*Fragmento del texto*:
◆ ◆ ◆
La semana pasada asistí a cine con la finalidad de ver la película ‘Jigsaw: El juego continua’, en la que se desarrolla un macabro juego en el que participan cuatro personas que no saben quién les ha llevado ni por qué están ahí, pero entienden que en la defensa de sus vidas tendrán que someterse a las vejaciones que quien los controla dictamine.
A medida que avanza la historia y el juego se desarrolla, la voz del perpetrador aparece a través de mecanismos radiofónicos y otras formas tecnológicas para dar instrucciones y hostigar a los participantes para que confiesen los crímenes que han cometido en el pasado. Este hombre se figura a sí mismo como un justiciero que reclama el resarcimiento de hechos concretos que han sucedido alrededor suyo y de acuerdo con el filme, es llevado por el deseo de establecerla entre los condenados. Podría haber piedad, pero ésta tendrá el precio de la confesión.
Los instrumentos de los que se vale para hacer cumplir su ley son complicados dispositivos diseñados para la tortura, cuyo objetivo es brindar dosis espectaculares de dolor a los implicados, de manera que no se vean sosegados por la muerte.
Durante toda la sesión destaca la impresionante zozobra de quien se sabe cerca de su final, la tortura psicológica que procede de las pruebas de moralidad a las que se ven enfrentados, disyuntivas mortales que les ponen en situaciones en donde hay que escoger un mal menor que se caracteriza por la ignominia, humillación y por el doloroso resultado de una opción que toman bajo una carencia de libertad casi absoluta. Son poco más que juguetes a la merced de su captor.
Durante la película no pude evitar recordar el penoso espectáculo de las ejecuciones públicas de rehenes llevadas a cabo por los militantes del Estado Islámico (EI) en los últimos años, no escapó a mi sensibilidad la imagen vaga de hombres-despojos amordazados mientras sus suplicios eran trasmitidos en vivo por los desviados religiosos. Expresión de su fanatismo ciego, acto cobarde, amenaza repulsiva, parte de odio, bandera que incitaba al miedo entre el enemigo europeo y norteamericano.
◆ ◆ ◆
*Filas proporcionadas*:

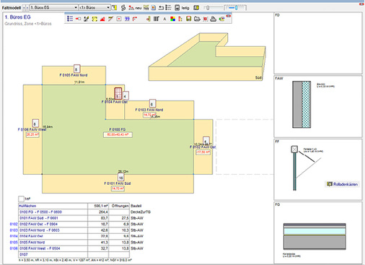Adjust the blue zoom slider handle
365x265 pixels.
[x=236, y=8]
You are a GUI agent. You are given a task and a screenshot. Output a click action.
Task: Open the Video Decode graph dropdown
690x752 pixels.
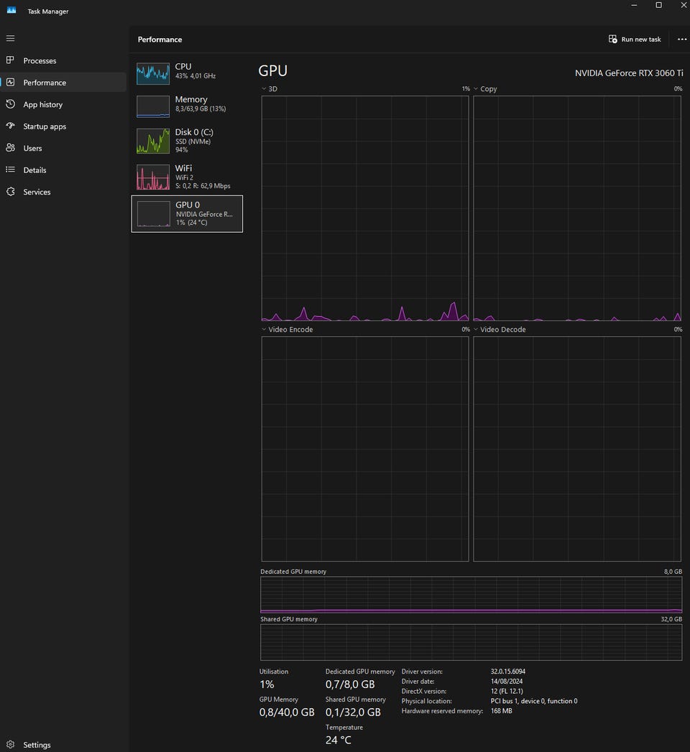point(476,330)
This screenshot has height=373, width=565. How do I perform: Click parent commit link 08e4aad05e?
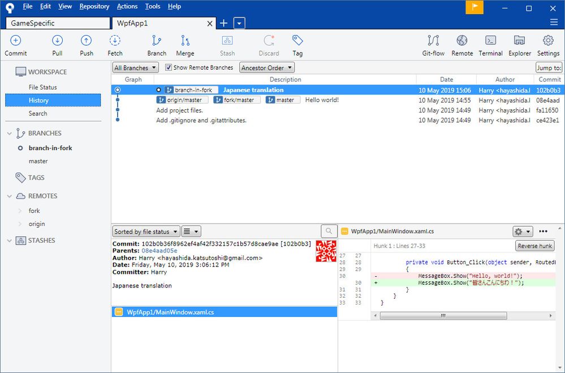coord(159,251)

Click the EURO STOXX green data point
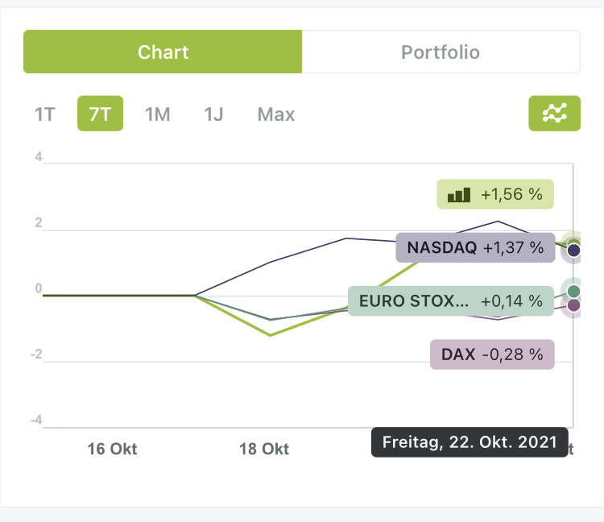573,291
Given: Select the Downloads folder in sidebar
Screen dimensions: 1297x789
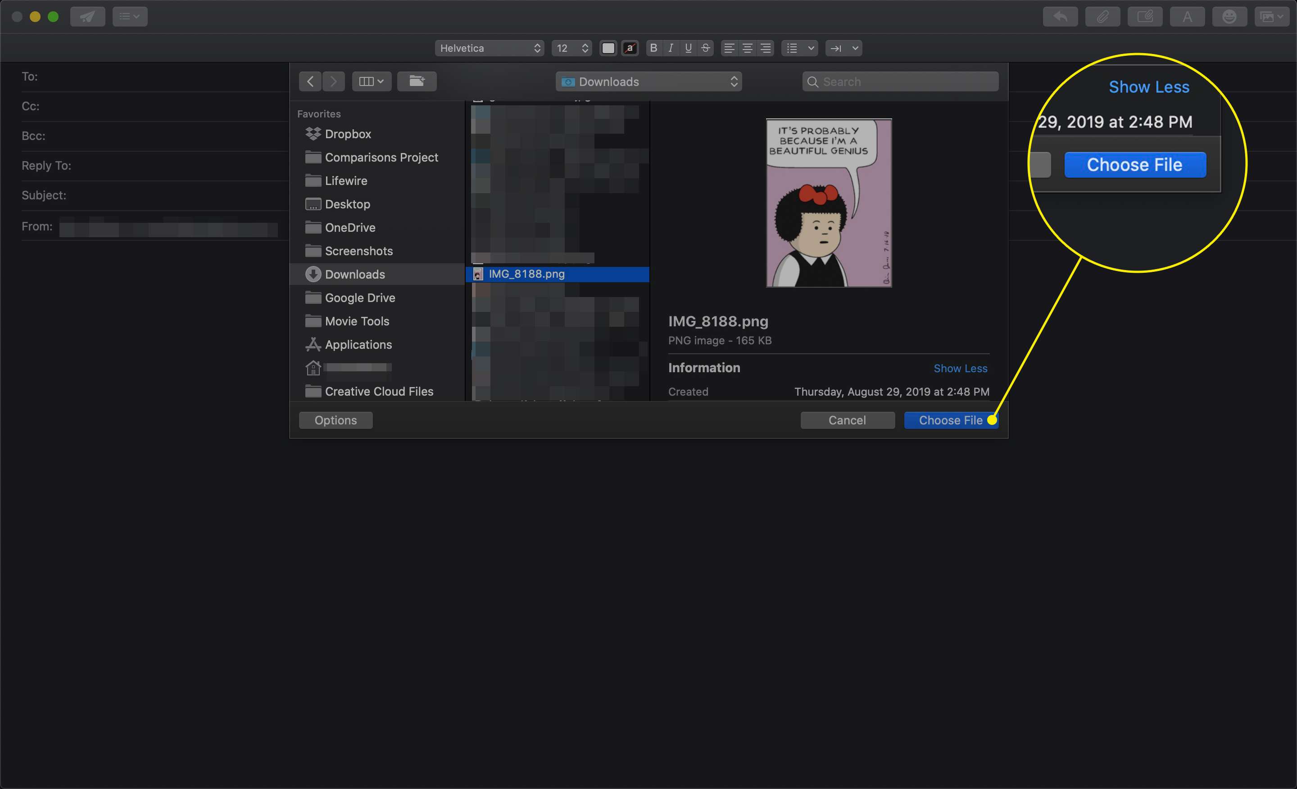Looking at the screenshot, I should tap(355, 274).
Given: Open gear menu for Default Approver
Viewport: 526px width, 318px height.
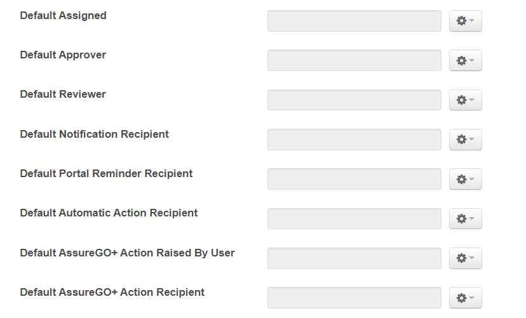Looking at the screenshot, I should point(465,61).
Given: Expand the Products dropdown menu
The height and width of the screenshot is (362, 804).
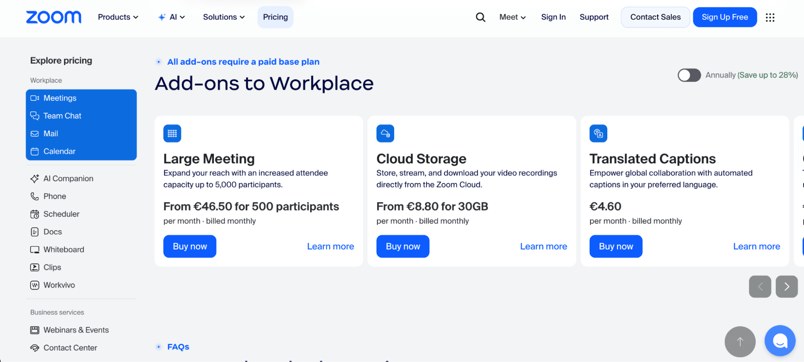Looking at the screenshot, I should click(x=118, y=17).
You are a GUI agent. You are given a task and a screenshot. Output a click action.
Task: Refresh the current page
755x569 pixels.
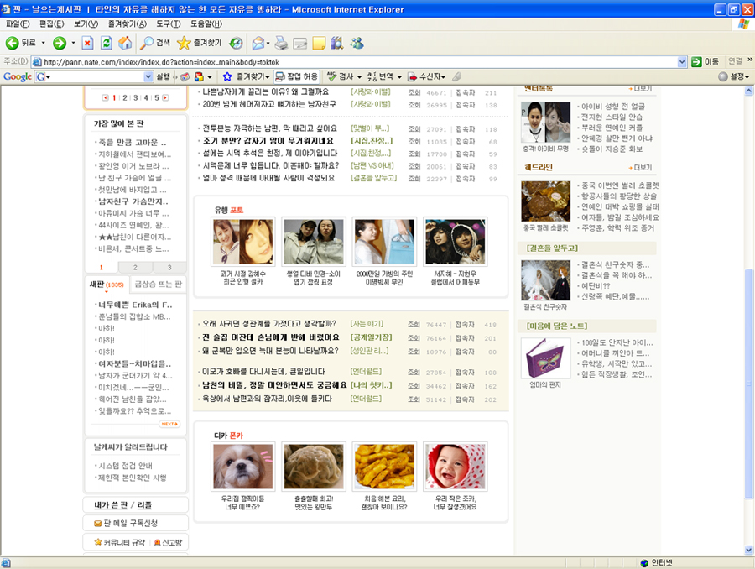tap(106, 43)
◆ ◆ ◆
*Ejercicio planteado*: Prosiga el texto sobre la película «Jigsaw: El juego continúa» a partir de su última oración.

*Respuesta*:
Quienes manejan la estrategia comunicativa de los grupos fundamentalistas islámicos, los que han recurrido a este tipo de actos frente a las cámaras, están conscientes de la sed de sangre y el morbo que cunden en las sociedades occidentales –decadentes como las ven- y sus impúdicas grabaciones son manifiestos homenajes al morbo, la maestría de sus difusiones masivas son la forma más expedita para la expansión de su mensaje político y de su grito de guerra, de su desafío.
Su objetivo, atemorizar al enemigo, en un momento en donde la guerra ha dejado el ámbito que atañe estrictamente a los combatientes y se transforma para involucrar a cada vez más personas, trascendiendo además los espacios propios de los militares para copar con su tenebrosa sombra esferas distintas, como el ocio y el entretenimiento hasta que ella se normaliza.
Las acciones de los musulmanes radicalizados responden a ese fenómeno y es bajo ese entendido que podemos comprenderlas. Sin embargo, en su condición de otro y debido a sus macabras puestas en escena la normalización no ha sucedido, estos actos siguen causando especial repulsión.
Por el contrario, cuando los perpetradores de los hechos, ya sean estos reales o ficticios son personas blancas occidentales, los contenidos son admitidos y se tratan como eventos esencialmente privados –hay que respetar el dolor de las víctimas- o como muestras dedicadas a lo arriba mencionado, el esparcimiento. Ahí hay un doble rasero.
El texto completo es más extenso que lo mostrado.